§ **ABOUT THIS EXERCISE**: The answer must be every line from the entries below that includes "computer".

(EXERCISE DATA)

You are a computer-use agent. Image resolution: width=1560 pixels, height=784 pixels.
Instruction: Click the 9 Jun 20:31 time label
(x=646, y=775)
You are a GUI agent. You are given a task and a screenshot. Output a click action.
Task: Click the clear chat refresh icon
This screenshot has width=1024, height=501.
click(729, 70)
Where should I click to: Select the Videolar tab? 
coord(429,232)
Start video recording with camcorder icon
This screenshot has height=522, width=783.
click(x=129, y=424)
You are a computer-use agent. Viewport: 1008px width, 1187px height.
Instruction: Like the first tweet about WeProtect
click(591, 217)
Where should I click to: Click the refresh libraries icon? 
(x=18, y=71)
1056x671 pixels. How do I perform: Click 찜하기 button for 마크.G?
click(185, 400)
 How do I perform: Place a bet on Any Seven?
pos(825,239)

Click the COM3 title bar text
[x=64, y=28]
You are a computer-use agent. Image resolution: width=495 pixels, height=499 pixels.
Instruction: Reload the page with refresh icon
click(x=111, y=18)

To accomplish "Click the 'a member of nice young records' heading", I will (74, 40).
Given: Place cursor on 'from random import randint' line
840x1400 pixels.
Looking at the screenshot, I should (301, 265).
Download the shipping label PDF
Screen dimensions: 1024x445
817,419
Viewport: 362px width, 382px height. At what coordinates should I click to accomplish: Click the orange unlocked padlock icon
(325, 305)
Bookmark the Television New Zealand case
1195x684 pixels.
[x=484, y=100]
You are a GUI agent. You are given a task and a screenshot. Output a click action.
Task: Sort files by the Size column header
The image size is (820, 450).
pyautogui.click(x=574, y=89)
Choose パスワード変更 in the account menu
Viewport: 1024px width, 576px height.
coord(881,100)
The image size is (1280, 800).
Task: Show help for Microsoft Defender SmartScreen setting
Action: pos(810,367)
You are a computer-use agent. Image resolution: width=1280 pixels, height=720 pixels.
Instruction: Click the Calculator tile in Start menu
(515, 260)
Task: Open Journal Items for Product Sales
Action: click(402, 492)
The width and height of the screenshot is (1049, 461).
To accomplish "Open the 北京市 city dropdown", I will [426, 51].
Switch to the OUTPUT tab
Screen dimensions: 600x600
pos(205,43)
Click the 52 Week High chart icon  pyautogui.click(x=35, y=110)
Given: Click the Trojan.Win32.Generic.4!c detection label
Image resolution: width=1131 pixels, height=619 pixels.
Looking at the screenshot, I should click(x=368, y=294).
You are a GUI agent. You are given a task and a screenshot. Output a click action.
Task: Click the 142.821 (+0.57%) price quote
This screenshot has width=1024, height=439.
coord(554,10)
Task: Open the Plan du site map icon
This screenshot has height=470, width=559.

(End EXERCISE DATA)

§ **SOLUTION**:
You are a computer-use agent. Image resolution: width=1560 pixels, height=784 pixels.
You are a computer-use agent. Viewport: 1008px width, 1187px height.
You are a computer-use agent. Image resolution: width=495 pixels, height=499 pixels.
You are a computer-use agent. Image resolution: width=1280 pixels, height=720 pixels.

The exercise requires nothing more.